5. D'autre part, il résulte de l'instruction que par un arrêté du 23 mai 2022, le maire de Nîmes a prononcé la mainlevée de la mesure litigieuse. Il en résulte qu'à la date du présent jugement, le litige a perdu son objet.

Sur les frais liés au litige :

6. Il n'y a pas lieu, dans les circonstances de l'espèce, faire droit aux conclusions présentées au titre de l'article L. 761-1 du code de justice administrative.

D E C I D E :

Article 1 er : Il n'y a pas lieu de statuer sur les conclusions à fin d'annulation de la requête de la SCI Tourenkian et de M. et Mme C.

Article 2 : Le surplus des conclusions de la requête est rejeté.

Article 3 : Le présent jugement sera notifié à la société civile immobilière Tourenkian, première désignée des requérants, et à la commune de Nîmes.

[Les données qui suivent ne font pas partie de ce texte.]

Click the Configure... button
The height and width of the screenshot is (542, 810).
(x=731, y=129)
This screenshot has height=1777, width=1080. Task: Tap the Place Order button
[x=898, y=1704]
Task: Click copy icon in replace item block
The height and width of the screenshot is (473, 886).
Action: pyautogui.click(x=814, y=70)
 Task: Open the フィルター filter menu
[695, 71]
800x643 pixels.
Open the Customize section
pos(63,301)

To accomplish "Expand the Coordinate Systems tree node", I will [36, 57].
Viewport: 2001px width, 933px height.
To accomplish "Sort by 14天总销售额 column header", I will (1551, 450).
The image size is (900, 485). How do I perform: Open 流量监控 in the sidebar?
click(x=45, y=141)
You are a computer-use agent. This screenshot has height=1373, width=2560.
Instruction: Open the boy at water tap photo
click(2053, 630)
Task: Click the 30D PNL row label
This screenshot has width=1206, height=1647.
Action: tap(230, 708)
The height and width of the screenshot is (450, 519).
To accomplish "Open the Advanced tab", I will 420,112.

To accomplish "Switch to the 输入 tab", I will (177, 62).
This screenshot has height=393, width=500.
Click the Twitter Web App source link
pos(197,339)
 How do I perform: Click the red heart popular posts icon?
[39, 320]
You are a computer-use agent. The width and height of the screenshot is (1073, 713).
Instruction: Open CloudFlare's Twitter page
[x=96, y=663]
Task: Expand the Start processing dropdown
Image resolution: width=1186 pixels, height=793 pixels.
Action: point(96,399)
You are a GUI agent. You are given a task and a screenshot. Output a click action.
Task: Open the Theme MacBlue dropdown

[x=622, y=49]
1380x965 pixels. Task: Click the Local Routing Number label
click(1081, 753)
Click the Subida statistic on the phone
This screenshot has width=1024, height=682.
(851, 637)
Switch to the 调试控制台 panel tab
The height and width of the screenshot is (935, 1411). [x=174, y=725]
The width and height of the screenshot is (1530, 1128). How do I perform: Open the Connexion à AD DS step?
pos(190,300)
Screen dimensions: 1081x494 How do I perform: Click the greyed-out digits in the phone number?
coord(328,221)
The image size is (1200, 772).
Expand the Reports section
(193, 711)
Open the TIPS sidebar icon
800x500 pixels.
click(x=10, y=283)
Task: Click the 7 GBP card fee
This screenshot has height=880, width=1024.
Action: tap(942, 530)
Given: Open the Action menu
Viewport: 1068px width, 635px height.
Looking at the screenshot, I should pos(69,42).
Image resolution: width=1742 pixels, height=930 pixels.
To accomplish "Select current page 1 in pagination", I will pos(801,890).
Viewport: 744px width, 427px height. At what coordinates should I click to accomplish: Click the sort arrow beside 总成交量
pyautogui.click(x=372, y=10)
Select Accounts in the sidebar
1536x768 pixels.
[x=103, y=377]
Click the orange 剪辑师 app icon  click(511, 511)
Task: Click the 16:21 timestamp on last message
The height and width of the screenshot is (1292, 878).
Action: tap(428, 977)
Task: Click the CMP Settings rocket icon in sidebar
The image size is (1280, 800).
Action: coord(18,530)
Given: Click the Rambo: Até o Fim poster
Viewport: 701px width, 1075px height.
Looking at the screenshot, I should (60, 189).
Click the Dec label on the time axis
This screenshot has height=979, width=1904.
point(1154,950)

Délibéré après l'audience du 14 juin 2024, à laquelle siégeaient :

M. Peretti, président,

M. Baccati, premier conseiller,

M. Parisien, premier conseiller.

Rendu public par mise à disposition au greffe le 1er juillet 2024.

Le rapporteur,

J. BACCATI

Le président,

P. PERETTILe greffier,

D. BERTHOD

La République mande et ordonne au préfet du Gard en ce qui le concerne ou à tous commissaires de justice à ce requis en ce qui concerne les voies de droit commun contre les parties privées, de pourvoir à l'exécution de la présente décision.